Structural basis of antagonist selectivity in endothelin receptors.

Endothelins and their receptors, ET_A and ET_B, play vital roles in maintaining vascular homeostasis. Therapeutically targeting endothelin receptors, particularly through ET_A antagonists, has shown efficacy in treating pulmonary arterial hypertension (PAH) and other cardiovascular- and renal-related diseases. Here we present cryo-electron microscopy structures of ET_A in complex with two PAH drugs, macitentan and ambrisentan, along with zibotentan, a selective ET_A antagonist, respectively. Notably, a specialized anti-ET_A antibody facilitated the structural elucidation. These structures, together with the active-state structures of ET-1-bound ET_A and ET_B, and the agonist BQ3020-bound ET_B, in complex with G_q, unveil the molecular basis of agonist/antagonist binding modes in endothelin receptors.
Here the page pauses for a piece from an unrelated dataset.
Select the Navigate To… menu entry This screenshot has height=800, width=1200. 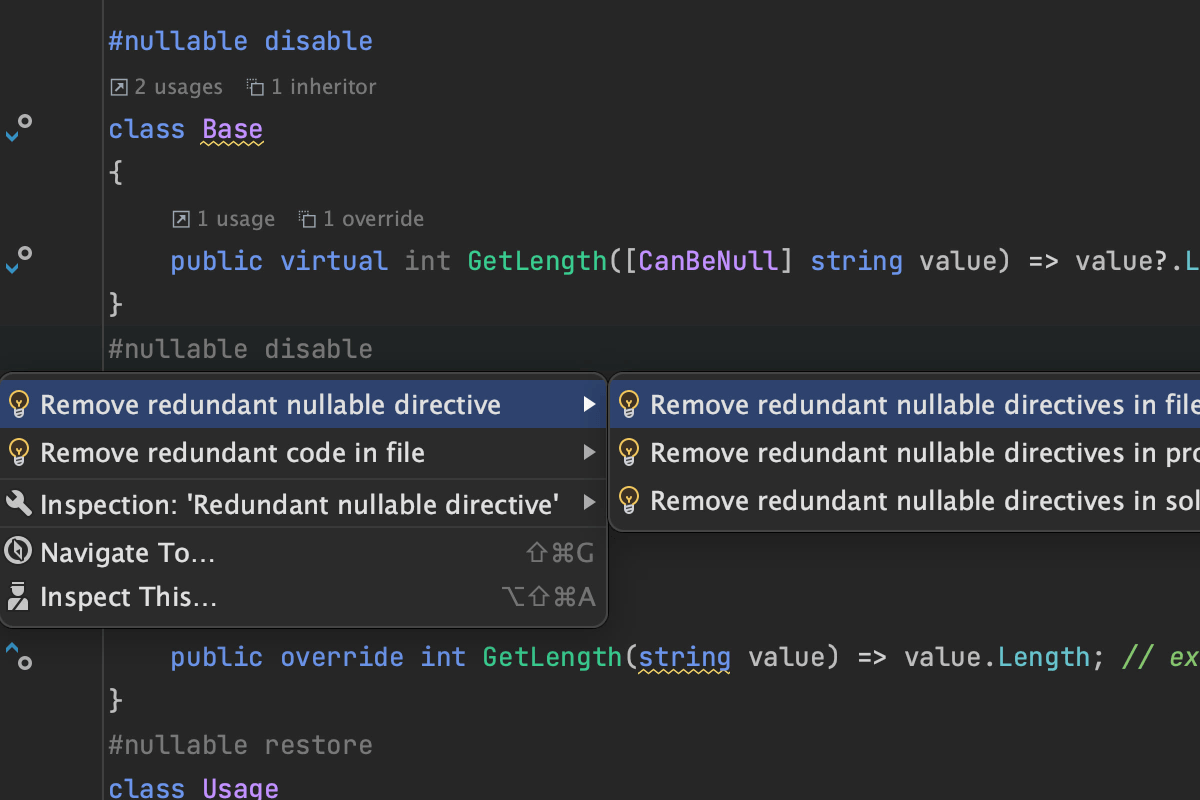coord(127,552)
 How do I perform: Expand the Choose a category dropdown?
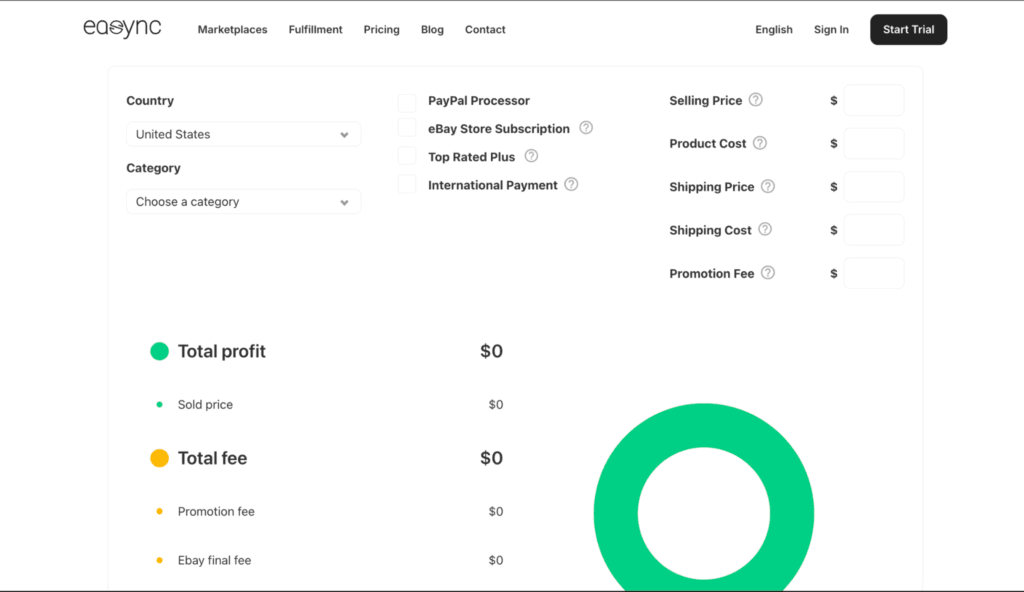[x=243, y=201]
Key residues that confer antagonist selectivity to endothelin receptors were identified along with the activation mechanism of ET_A. Furthermore, our results suggest that ECL2 in ET_A can serve as an epitope for antibody-mediated receptor antagonism. Collectively, these insights establish a robust theoretical framework for the rational design of small-molecule drugs and antibodies with selective activity against endothelin receptors.